They found another cancer in my left kidney , transitional cell carcinoma , and the right kidney is already removed from a previous cancer on 2007 .
The urology surgeon gave me two choices 1) remove only the cancer 2) remove the entire urinary tract.
Are there any studies or statistics for success rates on cancer in the remaining kidney , depending on the cancer size , grade , and which surgical treatment was done????
I’m a male of 52 years old. type 2 diabetic , high blood pressure under control . I have Lynch Syndrome , deletion of the MSH2 gene
1992 found a grade 2 colon cancer in the splinic flexure , removed splinic flexure and lymph nodes . Had chemo
1998 found a cancerous polyp in colon , removed the entire large colon ,
2006 - 2007 found transitional cell carcinoma polyps in uritor , Bladder , prostate , urethra, and later in the right kidney , right kidney uritor and lymph node removed ,
did BCG treatment from 2007 to 2008 in bladder
2012 found a transitional cell carcinoma in the left kidney, most of the tumor is in the central urine duct of the kidney .
Need to choose from
1) remove the cancer only , risks , a piece of the cancer is sucked into a vain , the cancer is in a lymph node , the kidney fails, surgeon has no chance to check other organs and Lympthnodes (understand that with Lynch syndrome, a new cancer may appear with in a year or two).

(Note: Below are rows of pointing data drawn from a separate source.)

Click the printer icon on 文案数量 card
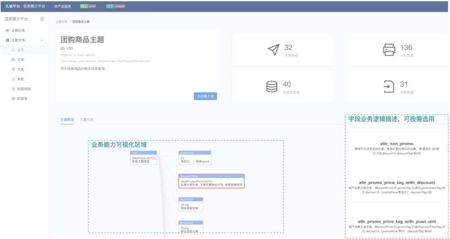450x239 pixels. [x=389, y=50]
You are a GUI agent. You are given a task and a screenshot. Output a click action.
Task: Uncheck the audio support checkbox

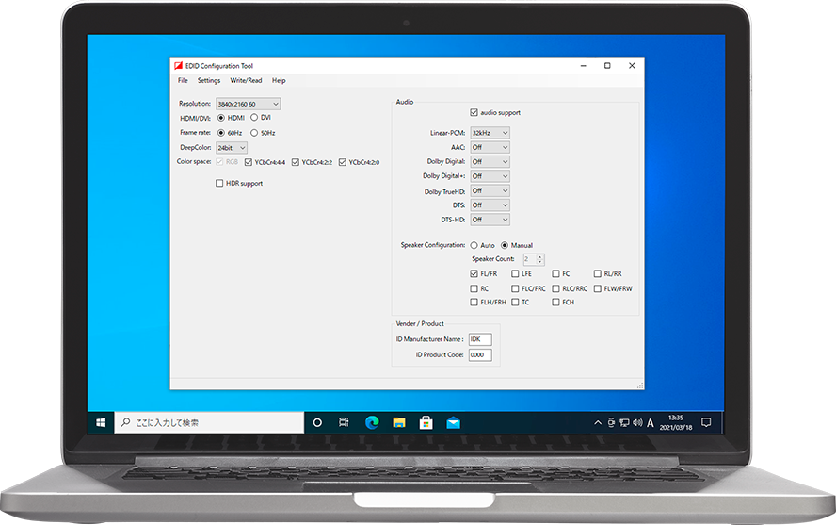[474, 113]
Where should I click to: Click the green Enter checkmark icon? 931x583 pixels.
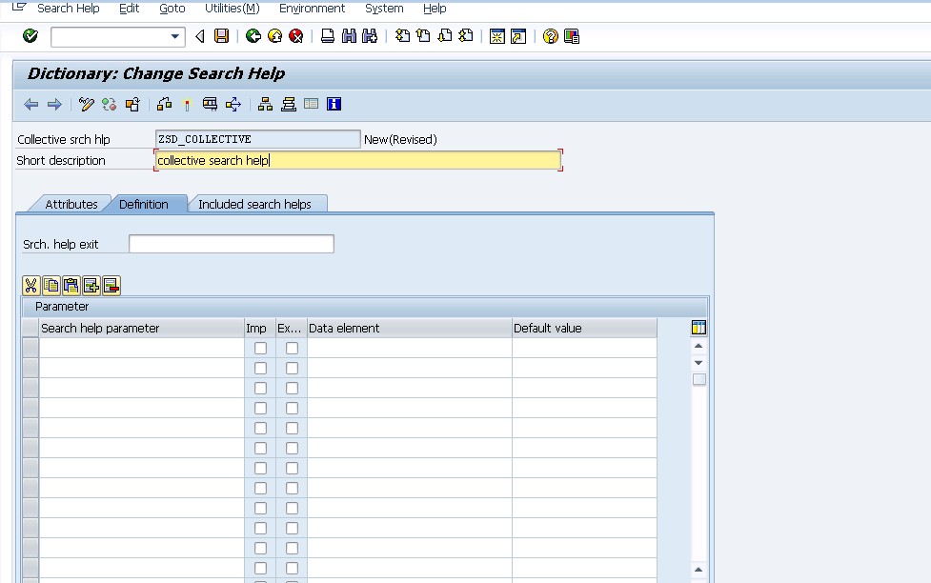[x=29, y=35]
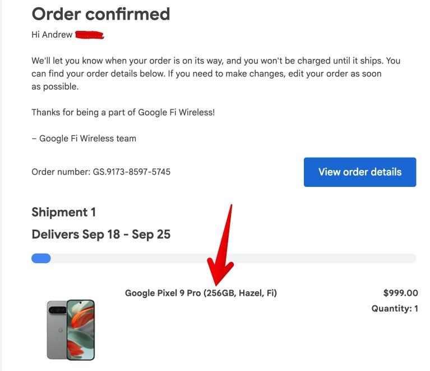The width and height of the screenshot is (430, 371).
Task: Click the red redacted name scribble
Action: 89,35
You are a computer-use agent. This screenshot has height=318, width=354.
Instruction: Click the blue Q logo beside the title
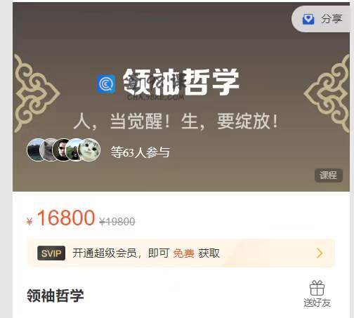point(106,84)
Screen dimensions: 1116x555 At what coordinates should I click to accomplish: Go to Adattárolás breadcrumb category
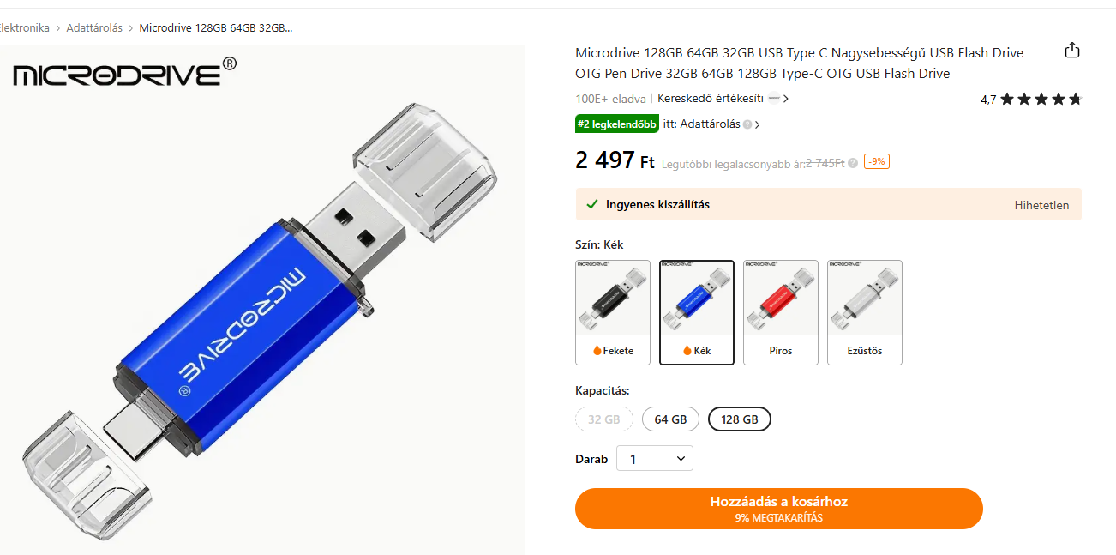tap(93, 27)
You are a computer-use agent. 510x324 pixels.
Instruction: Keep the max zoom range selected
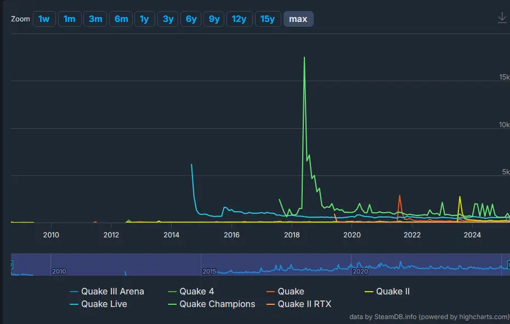coord(298,18)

The positives , may not need dialysis, still have urinary functions .
2) removal of the entire urinary track , kidney , uritor , bladder , prostrate , urethra . and all support tissue
risks : bleeding out , bowl problems , be on Dialysis the rest of my life , cannot recieve a transplant ...
positives , removes most of the tissue that cancer may occur in , the surgeon can look at the other organs for abnormalities , may postpone cancer , cancer may occur in stomach next .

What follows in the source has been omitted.